Problem: Rewrite every line of the listing from its start through the line containing "Action: [742, 72]", inclusive, keeping the requests, and multiply each coordinate in the answers by 1.35, rounding to the nearest whole number with halves rounded up. Leave every other number unchanged, including those in the requests.
═══ Records supplied ═══
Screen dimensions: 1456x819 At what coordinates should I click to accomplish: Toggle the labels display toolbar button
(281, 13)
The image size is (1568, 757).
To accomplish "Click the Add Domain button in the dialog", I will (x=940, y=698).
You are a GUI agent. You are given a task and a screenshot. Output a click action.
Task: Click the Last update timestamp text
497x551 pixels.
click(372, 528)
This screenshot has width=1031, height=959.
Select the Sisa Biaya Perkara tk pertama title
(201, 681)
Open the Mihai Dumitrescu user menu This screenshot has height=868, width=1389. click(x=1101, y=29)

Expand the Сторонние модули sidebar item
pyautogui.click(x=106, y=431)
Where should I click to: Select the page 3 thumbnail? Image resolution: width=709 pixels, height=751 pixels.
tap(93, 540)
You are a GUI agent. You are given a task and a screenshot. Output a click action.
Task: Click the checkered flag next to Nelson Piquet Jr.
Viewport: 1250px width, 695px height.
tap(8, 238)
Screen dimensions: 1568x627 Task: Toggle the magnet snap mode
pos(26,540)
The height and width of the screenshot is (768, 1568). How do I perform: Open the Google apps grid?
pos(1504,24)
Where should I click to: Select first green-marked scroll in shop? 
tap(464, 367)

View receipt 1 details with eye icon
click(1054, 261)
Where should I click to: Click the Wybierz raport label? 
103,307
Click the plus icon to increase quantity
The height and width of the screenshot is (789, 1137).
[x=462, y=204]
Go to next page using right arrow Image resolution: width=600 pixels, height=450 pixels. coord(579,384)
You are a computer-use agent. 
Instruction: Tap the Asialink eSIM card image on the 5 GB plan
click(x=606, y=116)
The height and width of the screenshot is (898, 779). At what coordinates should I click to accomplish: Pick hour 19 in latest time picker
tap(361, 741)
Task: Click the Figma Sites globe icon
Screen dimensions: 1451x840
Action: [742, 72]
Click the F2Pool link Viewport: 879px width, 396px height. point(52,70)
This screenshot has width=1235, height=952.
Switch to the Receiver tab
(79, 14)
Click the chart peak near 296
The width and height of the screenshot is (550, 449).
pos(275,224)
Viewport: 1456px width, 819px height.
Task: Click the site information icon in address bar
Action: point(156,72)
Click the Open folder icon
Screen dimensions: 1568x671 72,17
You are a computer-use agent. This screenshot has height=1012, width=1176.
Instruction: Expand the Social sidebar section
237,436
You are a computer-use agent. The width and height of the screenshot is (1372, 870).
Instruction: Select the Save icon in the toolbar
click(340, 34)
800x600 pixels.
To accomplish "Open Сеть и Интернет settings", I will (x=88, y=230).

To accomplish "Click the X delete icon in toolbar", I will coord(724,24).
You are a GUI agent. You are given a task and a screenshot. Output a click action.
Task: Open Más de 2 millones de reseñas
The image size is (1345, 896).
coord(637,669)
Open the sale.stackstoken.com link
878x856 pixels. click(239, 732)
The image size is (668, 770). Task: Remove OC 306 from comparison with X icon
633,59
═══
Task solution:
Screen dimensions: 1456x819 At what coordinates should I click to accomplish: Toggle the labels display toolbar button
(379, 18)
The image size is (1568, 757).
To accomplish "Click the Add Domain button in the dialog", I will (x=1269, y=942).
You are a GUI agent. You are given a task and a screenshot. Output a click action.
Task: Click the Last update timestamp text
497x551 pixels.
click(502, 713)
This screenshot has width=1031, height=959.
Select the Sisa Biaya Perkara tk pertama title
(271, 919)
Open the Mihai Dumitrescu user menu This screenshot has height=868, width=1389. click(x=1486, y=39)

Expand the Сторонние модули sidebar item
pyautogui.click(x=143, y=582)
Where should I click to: Select the page 3 thumbnail? Image resolution: width=709 pixels, height=751 pixels.
tap(126, 729)
You are a GUI agent. You are given a task and a screenshot. Output a click action.
Task: Click the checkered flag next to Nelson Piquet Jr.
Viewport: 1250px width, 695px height.
tap(11, 321)
Screen dimensions: 1568x627 Task: Toggle the magnet snap mode
pos(35,729)
The height and width of the screenshot is (768, 1568). How do I perform: Open the Google apps grid?
pos(2030,32)
Where should I click to: Select first green-marked scroll in shop? 
tap(626, 495)

View receipt 1 details with eye icon
click(1423, 352)
Where should I click to: Click the Wybierz raport label? 
139,414
Click the plus icon to increase quantity
The height and width of the screenshot is (789, 1137).
[x=624, y=275]
Go to next page using right arrow Image resolution: width=600 pixels, height=450 pixels. coord(782,518)
You are a computer-use agent. 
Instruction: Tap the Asialink eSIM card image on the 5 GB plan
click(x=818, y=157)
The height and width of the screenshot is (898, 779). At what coordinates should I click to accomplish: Pick hour 19 in latest time picker
tap(487, 1000)
Task: Click the Figma Sites globe icon
Screen dimensions: 1451x840
Action: [1002, 97]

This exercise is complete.